According to users who diagnosed the endless reboots -- and Microsoft when it first weighed in last week -- some computer makers made the mistake of using a disk image created on an Intel-based machine to factory-install Windows XP on hardware running AMD chips. Microsoft had advised computer makers against doing that as long ago as 2004.

Users afflicted with endless reboots had fingered Hewlett-Packard Co. as responsible, saying that their affected PCs were HP-branded desktops. Last week, HP confirmed the snafu and said it would issue a patch.

Microsoft echoed HP in a message of its own on Thursday, but did not call out its reseller partner by name.

"We've determined this problem occurs on AMD-based machines with Windows XP images that were originally captured by [a manufacturer] on an Intel-based machine," said Microsoft in an anonymous post to its Micrososft Update team's blog. "The problem is a registry value, present on images created with Intel processors, that causes a driver (intelppm.sys) to load at boot. When intelppm.sys attempts to load on an AMD-based system upon the install of SP3, it causes a blue screen and the continuous reboot."

The same post acknowledged that engineers were working up a fix.

In the meantime, Microsoft will block AMD-based PCs which have the errant registry key from receiving XP SP3 through Windows Update (WU). "We're planning to add a filter to prevent Windows Update from offering SP3 to affected systems," the post continued.

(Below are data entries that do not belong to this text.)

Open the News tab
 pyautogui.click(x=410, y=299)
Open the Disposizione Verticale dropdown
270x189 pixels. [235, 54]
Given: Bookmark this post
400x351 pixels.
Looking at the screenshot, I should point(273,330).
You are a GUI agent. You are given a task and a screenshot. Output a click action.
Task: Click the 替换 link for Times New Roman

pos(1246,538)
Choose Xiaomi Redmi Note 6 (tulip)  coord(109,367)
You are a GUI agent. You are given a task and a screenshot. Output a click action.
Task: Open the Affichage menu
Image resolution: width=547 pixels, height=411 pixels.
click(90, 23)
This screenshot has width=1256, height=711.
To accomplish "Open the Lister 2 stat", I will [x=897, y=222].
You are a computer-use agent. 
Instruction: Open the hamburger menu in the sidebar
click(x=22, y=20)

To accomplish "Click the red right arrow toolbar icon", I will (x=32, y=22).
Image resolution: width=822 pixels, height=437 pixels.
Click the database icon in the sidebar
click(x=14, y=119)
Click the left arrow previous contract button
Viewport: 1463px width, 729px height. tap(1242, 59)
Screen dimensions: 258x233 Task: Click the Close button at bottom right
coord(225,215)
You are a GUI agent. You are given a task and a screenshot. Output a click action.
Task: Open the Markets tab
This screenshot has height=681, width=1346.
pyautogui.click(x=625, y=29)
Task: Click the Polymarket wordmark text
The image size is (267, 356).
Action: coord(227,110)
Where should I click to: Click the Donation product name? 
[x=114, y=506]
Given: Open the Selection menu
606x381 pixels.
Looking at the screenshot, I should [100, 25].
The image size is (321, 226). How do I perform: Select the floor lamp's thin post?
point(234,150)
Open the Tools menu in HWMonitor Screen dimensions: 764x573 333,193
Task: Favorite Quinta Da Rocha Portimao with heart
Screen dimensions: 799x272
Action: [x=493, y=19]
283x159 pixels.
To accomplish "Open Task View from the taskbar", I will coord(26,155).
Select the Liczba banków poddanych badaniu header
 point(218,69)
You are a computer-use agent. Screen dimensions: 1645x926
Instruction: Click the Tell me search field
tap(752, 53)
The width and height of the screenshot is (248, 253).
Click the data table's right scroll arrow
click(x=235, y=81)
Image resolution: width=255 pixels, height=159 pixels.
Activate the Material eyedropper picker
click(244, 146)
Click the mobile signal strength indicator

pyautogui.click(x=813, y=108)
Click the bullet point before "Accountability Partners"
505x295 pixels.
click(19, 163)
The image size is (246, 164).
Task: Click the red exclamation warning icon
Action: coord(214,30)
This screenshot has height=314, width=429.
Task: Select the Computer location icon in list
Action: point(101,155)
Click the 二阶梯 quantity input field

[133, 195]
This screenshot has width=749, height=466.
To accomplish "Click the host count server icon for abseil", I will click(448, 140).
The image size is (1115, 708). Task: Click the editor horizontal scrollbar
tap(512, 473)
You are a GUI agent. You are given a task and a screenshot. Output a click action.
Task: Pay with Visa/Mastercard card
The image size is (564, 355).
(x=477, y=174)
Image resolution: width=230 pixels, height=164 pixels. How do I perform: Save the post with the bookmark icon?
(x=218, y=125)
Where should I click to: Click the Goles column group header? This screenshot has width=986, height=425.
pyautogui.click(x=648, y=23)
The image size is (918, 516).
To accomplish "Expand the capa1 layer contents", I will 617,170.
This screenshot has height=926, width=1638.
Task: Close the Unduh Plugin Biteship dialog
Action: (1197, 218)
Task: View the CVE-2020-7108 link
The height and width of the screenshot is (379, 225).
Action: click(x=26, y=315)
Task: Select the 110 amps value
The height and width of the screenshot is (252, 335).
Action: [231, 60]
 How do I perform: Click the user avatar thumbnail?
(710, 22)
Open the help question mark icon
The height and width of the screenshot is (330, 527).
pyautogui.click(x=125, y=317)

It is not the first time this month that Microsoft has had to selectively ban some PCs from getting the service pack. In early May, the company added filters to stop machines running its retail point-of-sale software, Microsoft Dynamics Retail Management System (RMS), from downloading XP S3 after it confirmed that the upgrade could corrupt and destroy RMS data.

Microsoft had postponed the availability of XP SP3 for a week while it investigated the RMS bug and crafted a WU filter. Ironically, the new endless-reboot problem cropped up almost as soon as Microsoft deployed the RMS filter and released XP SP3 to general distribution through Windows Update.

Users impatient with HP's patch plans or Microsoft's filtering scheme can instead download a free tool crafted by Jesper Johansson, a former Microsoft program manager, that detects and fixes PCs susceptible to the endless reboot.